Description: "Festino", one of the syllogisms of Aristotelian logic. No ph is ps, and some ch is ps, therefore some ch is not ph. (In Aristotelian notation, EIO-2: PeM and SiM therefore SoP.) (Contributed by David A. Wheeler, 25-Nov-2016.)

Hypotheses

Ref	Expression
festino.maj	|- A. x ( ph -> -. ps )
festino.min	|- E. x ( ch /\ ps )

Assertion

Ref	Expression
festino	|- E. x ( ch /\ -. ph )

Proof of Theorem festino

Step	Hyp	Ref	Expression
1		festino.min	. 2 |- E. x ( ch /\ ps )
2		festino.maj	. . . . 5 |- A. x ( ph -> -. ps )
3	2	spi 1516	. . . 4 |- ( ph -> -. ps )
4	3	con2i 616	. . 3 |- ( ps -> -. ph )
5	4	anim2i 339	. 2 |- ( ( ch /\ ps ) -> ( ch /\ -. ph ) )
6	1, 5	eximii 1581	1 |- E. x ( ch /\ -. ph )

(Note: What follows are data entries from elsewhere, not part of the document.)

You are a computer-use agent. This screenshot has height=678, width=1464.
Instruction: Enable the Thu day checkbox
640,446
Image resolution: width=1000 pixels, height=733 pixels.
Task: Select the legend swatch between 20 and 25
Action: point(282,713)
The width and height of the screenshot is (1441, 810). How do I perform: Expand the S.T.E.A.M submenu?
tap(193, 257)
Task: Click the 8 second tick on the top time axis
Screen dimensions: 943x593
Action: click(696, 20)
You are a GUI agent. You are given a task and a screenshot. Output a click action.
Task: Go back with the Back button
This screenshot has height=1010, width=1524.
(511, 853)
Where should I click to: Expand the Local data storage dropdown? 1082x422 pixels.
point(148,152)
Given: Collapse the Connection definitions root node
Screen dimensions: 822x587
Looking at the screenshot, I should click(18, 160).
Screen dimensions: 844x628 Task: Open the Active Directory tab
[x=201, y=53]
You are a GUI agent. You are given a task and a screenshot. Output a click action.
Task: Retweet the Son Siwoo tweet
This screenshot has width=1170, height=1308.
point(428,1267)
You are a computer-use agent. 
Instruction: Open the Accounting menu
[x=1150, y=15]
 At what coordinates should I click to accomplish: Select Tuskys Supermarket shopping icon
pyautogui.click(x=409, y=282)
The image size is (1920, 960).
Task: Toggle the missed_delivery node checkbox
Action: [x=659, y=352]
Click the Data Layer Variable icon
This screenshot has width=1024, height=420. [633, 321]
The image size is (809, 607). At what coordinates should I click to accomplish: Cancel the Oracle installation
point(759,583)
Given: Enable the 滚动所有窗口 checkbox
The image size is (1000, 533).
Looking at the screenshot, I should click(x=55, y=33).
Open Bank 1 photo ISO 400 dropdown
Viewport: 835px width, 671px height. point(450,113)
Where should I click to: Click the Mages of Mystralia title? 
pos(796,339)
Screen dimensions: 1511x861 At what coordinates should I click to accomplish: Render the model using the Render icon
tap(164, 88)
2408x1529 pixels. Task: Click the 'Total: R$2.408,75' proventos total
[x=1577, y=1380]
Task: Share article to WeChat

Syntax hints:   -. wn 3   -> wi 4   /\ wa 103   A.wal 1329   E.wex 1468

This theorem was proved from axioms:  ax-mp 5  ax-1 6  ax-2 7  ax-ia1 105  ax-ia2 106  ax-ia3 107  ax-in1 603  ax-in2 604  ax-5 1423  ax-gen 1425  ax-ie1 1469  ax-ie2 1470  ax-4 1487  ax-ial 1514

This theorem depends on definitions:  df-bi 116

This theorem is referenced by: (None)